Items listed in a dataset
========================

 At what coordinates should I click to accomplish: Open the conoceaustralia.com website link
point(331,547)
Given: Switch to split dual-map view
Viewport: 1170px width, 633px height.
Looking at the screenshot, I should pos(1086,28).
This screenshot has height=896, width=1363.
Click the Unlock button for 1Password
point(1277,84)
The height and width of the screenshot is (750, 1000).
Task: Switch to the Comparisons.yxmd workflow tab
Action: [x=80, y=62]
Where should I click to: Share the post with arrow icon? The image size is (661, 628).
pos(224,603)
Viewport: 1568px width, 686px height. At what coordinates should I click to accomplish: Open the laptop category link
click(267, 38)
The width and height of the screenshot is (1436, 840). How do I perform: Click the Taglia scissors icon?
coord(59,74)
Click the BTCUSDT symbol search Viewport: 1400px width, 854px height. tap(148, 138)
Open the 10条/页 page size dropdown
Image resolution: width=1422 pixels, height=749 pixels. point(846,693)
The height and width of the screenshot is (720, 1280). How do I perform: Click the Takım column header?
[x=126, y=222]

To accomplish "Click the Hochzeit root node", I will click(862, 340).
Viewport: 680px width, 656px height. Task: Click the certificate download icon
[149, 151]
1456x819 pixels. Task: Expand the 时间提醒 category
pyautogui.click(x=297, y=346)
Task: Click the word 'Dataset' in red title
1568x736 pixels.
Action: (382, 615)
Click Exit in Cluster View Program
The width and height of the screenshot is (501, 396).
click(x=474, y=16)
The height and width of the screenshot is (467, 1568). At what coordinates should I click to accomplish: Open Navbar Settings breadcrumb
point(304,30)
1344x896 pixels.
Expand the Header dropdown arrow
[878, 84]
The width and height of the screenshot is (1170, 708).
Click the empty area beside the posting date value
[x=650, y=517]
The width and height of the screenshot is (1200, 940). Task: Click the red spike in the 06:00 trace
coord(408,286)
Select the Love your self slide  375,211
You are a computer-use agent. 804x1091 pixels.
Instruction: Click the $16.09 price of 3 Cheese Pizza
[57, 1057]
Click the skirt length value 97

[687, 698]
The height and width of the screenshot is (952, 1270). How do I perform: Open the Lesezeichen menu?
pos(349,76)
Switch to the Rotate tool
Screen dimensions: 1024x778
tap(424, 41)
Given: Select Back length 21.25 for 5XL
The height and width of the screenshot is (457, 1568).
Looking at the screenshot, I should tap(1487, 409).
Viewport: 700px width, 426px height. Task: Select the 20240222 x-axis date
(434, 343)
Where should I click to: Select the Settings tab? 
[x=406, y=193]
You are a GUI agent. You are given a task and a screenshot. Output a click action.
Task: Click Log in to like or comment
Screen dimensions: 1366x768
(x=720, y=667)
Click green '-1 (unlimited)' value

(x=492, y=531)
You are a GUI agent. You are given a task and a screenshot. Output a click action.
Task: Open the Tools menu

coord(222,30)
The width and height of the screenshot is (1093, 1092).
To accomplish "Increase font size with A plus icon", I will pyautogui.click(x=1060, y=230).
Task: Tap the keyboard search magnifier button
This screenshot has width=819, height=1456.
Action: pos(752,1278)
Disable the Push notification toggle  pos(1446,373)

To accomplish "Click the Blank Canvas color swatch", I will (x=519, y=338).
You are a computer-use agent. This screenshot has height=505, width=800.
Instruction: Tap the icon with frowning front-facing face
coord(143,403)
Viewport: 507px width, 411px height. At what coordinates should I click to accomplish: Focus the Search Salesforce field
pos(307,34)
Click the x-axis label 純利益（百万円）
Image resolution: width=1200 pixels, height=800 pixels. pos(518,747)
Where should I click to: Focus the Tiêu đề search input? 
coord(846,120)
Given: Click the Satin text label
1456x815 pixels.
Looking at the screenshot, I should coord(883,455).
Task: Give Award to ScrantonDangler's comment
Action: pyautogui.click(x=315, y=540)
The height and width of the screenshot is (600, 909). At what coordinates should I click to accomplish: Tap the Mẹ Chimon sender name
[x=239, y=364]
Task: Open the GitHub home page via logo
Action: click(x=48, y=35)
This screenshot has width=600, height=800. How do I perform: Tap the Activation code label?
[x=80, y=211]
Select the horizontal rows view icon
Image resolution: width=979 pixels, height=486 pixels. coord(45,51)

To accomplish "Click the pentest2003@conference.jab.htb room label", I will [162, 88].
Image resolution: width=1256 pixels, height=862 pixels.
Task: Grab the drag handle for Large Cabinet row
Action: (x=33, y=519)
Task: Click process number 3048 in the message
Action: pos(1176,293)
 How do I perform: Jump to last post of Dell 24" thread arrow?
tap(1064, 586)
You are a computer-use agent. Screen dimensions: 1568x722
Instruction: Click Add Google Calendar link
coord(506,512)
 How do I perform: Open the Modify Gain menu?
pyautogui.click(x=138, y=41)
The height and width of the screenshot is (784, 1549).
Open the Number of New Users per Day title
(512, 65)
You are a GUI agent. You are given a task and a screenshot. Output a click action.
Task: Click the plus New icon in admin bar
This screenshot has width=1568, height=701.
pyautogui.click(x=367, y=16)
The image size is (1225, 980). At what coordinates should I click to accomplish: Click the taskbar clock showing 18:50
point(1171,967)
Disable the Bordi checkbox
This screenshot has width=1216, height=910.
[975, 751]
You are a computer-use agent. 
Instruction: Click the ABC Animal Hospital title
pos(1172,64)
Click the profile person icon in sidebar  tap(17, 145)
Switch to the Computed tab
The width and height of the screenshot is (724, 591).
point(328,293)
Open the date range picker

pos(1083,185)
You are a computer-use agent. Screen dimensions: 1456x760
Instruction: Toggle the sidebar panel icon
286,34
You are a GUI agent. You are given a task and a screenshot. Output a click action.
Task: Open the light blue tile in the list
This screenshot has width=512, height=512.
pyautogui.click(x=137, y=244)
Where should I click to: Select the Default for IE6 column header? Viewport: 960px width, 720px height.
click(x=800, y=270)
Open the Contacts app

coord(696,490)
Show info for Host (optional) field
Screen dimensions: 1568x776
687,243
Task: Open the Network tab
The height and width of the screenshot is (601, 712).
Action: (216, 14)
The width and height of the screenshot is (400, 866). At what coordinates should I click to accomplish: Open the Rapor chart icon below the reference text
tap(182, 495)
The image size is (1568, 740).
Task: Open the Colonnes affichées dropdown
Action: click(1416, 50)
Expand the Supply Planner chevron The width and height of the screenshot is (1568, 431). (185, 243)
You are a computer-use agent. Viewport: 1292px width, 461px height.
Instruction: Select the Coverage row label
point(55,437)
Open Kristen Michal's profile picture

========================

- **Task**:
Repeat the entries exactly as they appear.

- **Response area**:
 At what coordinates should I click to accomplish: Open the conoceaustralia.com website link
point(331,547)
Given: Switch to split dual-map view
Viewport: 1170px width, 633px height.
Looking at the screenshot, I should pos(1086,28).
This screenshot has height=896, width=1363.
Click the Unlock button for 1Password
point(1277,84)
The height and width of the screenshot is (750, 1000).
Task: Switch to the Comparisons.yxmd workflow tab
Action: [x=80, y=62]
Where should I click to: Share the post with arrow icon? The image size is (661, 628).
pos(224,603)
Viewport: 1568px width, 686px height. At what coordinates should I click to accomplish: Open the laptop category link
click(267, 38)
The width and height of the screenshot is (1436, 840). How do I perform: Click the Taglia scissors icon?
coord(59,74)
Click the BTCUSDT symbol search Viewport: 1400px width, 854px height. tap(148, 138)
Open the 10条/页 page size dropdown
Image resolution: width=1422 pixels, height=749 pixels. point(846,693)
The height and width of the screenshot is (720, 1280). How do I perform: Click the Takım column header?
[x=126, y=222]

To accomplish "Click the Hochzeit root node", I will click(862, 340).
Viewport: 680px width, 656px height. Task: Click the certificate download icon
[149, 151]
1456x819 pixels. Task: Expand the 时间提醒 category
pyautogui.click(x=297, y=346)
Task: Click the word 'Dataset' in red title
1568x736 pixels.
Action: (382, 615)
Click Exit in Cluster View Program
The width and height of the screenshot is (501, 396).
click(x=474, y=16)
The height and width of the screenshot is (467, 1568). At what coordinates should I click to accomplish: Open Navbar Settings breadcrumb
point(304,30)
1344x896 pixels.
Expand the Header dropdown arrow
[878, 84]
The width and height of the screenshot is (1170, 708).
Click the empty area beside the posting date value
[x=650, y=517]
The width and height of the screenshot is (1200, 940). Task: Click the red spike in the 06:00 trace
coord(408,286)
Select the Love your self slide  375,211
You are a computer-use agent. 804x1091 pixels.
Instruction: Click the $16.09 price of 3 Cheese Pizza
[57, 1057]
Click the skirt length value 97

[687, 698]
The height and width of the screenshot is (952, 1270). How do I perform: Open the Lesezeichen menu?
pos(349,76)
Switch to the Rotate tool
Screen dimensions: 1024x778
tap(424, 41)
Given: Select Back length 21.25 for 5XL
The height and width of the screenshot is (457, 1568).
Looking at the screenshot, I should tap(1487, 409).
Viewport: 700px width, 426px height. Task: Select the 20240222 x-axis date
(434, 343)
Where should I click to: Select the Settings tab? 
[x=406, y=193]
You are a GUI agent. You are given a task and a screenshot. Output a click action.
Task: Click Log in to like or comment
Screen dimensions: 1366x768
(x=720, y=667)
Click green '-1 (unlimited)' value

(x=492, y=531)
You are a GUI agent. You are given a task and a screenshot. Output a click action.
Task: Open the Tools menu

coord(222,30)
The width and height of the screenshot is (1093, 1092).
To accomplish "Increase font size with A plus icon", I will pyautogui.click(x=1060, y=230).
Task: Tap the keyboard search magnifier button
This screenshot has width=819, height=1456.
Action: pos(752,1278)
Disable the Push notification toggle  pos(1446,373)

To accomplish "Click the Blank Canvas color swatch", I will (x=519, y=338).
You are a computer-use agent. This screenshot has height=505, width=800.
Instruction: Tap the icon with frowning front-facing face
coord(143,403)
Viewport: 507px width, 411px height. At what coordinates should I click to accomplish: Focus the Search Salesforce field
pos(307,34)
Click the x-axis label 純利益（百万円）
Image resolution: width=1200 pixels, height=800 pixels. pos(518,747)
Where should I click to: Focus the Tiêu đề search input? 
coord(846,120)
Given: Click the Satin text label
1456x815 pixels.
Looking at the screenshot, I should coord(883,455).
Task: Give Award to ScrantonDangler's comment
Action: pyautogui.click(x=315, y=540)
The height and width of the screenshot is (600, 909). At what coordinates should I click to accomplish: Tap the Mẹ Chimon sender name
[x=239, y=364]
Task: Open the GitHub home page via logo
Action: click(x=48, y=35)
This screenshot has width=600, height=800. How do I perform: Tap the Activation code label?
[x=80, y=211]
Select the horizontal rows view icon
Image resolution: width=979 pixels, height=486 pixels. coord(45,51)

To accomplish "Click the pentest2003@conference.jab.htb room label", I will [162, 88].
Image resolution: width=1256 pixels, height=862 pixels.
Task: Grab the drag handle for Large Cabinet row
Action: (x=33, y=519)
Task: Click process number 3048 in the message
Action: pos(1176,293)
 How do I perform: Jump to last post of Dell 24" thread arrow?
tap(1064, 586)
You are a computer-use agent. Screen dimensions: 1568x722
Instruction: Click Add Google Calendar link
coord(506,512)
 How do I perform: Open the Modify Gain menu?
pyautogui.click(x=138, y=41)
The height and width of the screenshot is (784, 1549).
Open the Number of New Users per Day title
(512, 65)
You are a GUI agent. You are given a task and a screenshot. Output a click action.
Task: Click the plus New icon in admin bar
This screenshot has width=1568, height=701.
pyautogui.click(x=367, y=16)
The image size is (1225, 980). At what coordinates should I click to accomplish: Click the taskbar clock showing 18:50
point(1171,967)
Disable the Bordi checkbox
This screenshot has width=1216, height=910.
[975, 751]
You are a computer-use agent. 
Instruction: Click the ABC Animal Hospital title
pos(1172,64)
Click the profile person icon in sidebar  tap(17, 145)
Switch to the Computed tab
The width and height of the screenshot is (724, 591).
point(328,293)
Open the date range picker

pos(1083,185)
You are a computer-use agent. Screen dimensions: 1456x760
Instruction: Toggle the sidebar panel icon
286,34
You are a GUI agent. You are given a task and a screenshot. Output a click action.
Task: Open the light blue tile in the list
This screenshot has width=512, height=512.
pyautogui.click(x=137, y=244)
Where should I click to: Select the Default for IE6 column header? Viewport: 960px width, 720px height.
click(x=800, y=270)
Open the Contacts app

coord(696,490)
Show info for Host (optional) field
Screen dimensions: 1568x776
687,243
Task: Open the Network tab
The height and width of the screenshot is (601, 712).
Action: (216, 14)
The width and height of the screenshot is (400, 866). At what coordinates should I click to accomplish: Open the Rapor chart icon below the reference text
tap(182, 495)
The image size is (1568, 740).
Task: Open the Colonnes affichées dropdown
Action: click(1416, 50)
Expand the Supply Planner chevron The width and height of the screenshot is (1568, 431). (185, 243)
You are a computer-use agent. Viewport: 1292px width, 461px height.
Instruction: Select the Coverage row label
point(55,437)
Open Kristen Michal's profile picture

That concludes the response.